> _What to do_
Among the entries below, take the line with "Cookie settings (32, 2551)" and the line with "[Bizi sosyal medyadan takip edin LinkedIn]", and output them and every line between them exactly, with nothing else.

[Data items]
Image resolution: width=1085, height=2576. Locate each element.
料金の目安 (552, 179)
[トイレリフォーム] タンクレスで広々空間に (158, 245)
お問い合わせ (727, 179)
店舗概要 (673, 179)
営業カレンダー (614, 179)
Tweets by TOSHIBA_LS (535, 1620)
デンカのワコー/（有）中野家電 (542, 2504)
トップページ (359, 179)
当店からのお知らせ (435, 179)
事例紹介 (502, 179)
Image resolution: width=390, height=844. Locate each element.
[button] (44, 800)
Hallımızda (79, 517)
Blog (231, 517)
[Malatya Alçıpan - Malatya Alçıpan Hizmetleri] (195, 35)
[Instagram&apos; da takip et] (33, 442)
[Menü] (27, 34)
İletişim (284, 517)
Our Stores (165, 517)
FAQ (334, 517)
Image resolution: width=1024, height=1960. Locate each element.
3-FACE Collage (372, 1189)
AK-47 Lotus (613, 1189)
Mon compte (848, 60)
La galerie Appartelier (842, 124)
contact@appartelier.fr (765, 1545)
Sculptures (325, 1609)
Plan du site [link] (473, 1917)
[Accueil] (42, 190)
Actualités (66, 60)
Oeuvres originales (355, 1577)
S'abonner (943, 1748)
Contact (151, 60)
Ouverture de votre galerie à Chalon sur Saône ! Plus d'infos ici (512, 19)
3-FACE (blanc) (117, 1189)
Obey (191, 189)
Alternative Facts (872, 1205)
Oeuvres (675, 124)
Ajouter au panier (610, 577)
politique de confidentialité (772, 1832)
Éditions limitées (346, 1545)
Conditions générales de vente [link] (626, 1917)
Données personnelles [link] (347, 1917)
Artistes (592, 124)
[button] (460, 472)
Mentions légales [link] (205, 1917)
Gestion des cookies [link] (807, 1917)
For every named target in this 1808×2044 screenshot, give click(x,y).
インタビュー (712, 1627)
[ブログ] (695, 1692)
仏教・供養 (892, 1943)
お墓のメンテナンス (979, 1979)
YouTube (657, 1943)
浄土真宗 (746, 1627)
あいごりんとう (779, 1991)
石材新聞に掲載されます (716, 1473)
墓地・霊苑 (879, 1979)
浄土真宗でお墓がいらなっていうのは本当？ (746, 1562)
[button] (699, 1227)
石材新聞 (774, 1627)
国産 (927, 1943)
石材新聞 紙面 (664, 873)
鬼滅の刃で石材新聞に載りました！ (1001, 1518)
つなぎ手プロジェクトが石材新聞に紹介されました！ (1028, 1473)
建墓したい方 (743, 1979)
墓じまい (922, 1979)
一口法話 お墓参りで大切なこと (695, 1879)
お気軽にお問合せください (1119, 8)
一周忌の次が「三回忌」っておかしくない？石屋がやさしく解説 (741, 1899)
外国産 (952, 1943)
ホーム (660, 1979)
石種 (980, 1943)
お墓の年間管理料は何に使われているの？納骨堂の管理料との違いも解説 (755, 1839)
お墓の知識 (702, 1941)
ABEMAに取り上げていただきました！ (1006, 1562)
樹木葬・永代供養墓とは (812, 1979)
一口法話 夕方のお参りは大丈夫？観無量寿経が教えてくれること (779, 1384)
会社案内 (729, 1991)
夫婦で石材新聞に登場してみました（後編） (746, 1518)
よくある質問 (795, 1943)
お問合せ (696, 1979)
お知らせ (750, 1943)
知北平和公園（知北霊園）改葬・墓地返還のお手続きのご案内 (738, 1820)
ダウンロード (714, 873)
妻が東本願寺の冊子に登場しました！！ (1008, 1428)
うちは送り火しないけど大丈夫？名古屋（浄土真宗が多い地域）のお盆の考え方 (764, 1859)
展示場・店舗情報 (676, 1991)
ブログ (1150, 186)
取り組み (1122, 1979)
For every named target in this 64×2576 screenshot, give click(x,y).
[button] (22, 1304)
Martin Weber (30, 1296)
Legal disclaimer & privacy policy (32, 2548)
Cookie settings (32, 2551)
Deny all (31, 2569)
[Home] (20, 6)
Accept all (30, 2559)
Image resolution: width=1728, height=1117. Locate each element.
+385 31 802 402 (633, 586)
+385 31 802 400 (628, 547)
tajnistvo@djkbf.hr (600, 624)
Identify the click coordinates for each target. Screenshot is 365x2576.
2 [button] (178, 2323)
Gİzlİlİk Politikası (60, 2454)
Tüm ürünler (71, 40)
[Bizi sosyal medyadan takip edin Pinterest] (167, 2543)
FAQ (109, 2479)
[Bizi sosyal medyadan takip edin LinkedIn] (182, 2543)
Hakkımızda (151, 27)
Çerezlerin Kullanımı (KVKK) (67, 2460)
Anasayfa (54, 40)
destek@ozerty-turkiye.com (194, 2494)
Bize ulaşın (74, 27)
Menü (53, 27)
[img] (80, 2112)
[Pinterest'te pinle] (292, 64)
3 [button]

> _Solution for this problem_
Cookie settings (32, 2551)
Deny all (31, 2569)
[Home] (20, 6)
Accept all (30, 2559)
Image resolution: width=1728, height=1117. Locate each element.
+385 31 802 402 (633, 586)
+385 31 802 400 (628, 547)
tajnistvo@djkbf.hr (600, 624)
Identify the click coordinates for each target. Screenshot is 365x2576.
2 [button] (178, 2323)
Gİzlİlİk Politikası (60, 2454)
Tüm ürünler (71, 40)
[Bizi sosyal medyadan takip edin Pinterest] (167, 2543)
FAQ (109, 2479)
[Bizi sosyal medyadan takip edin LinkedIn] (182, 2543)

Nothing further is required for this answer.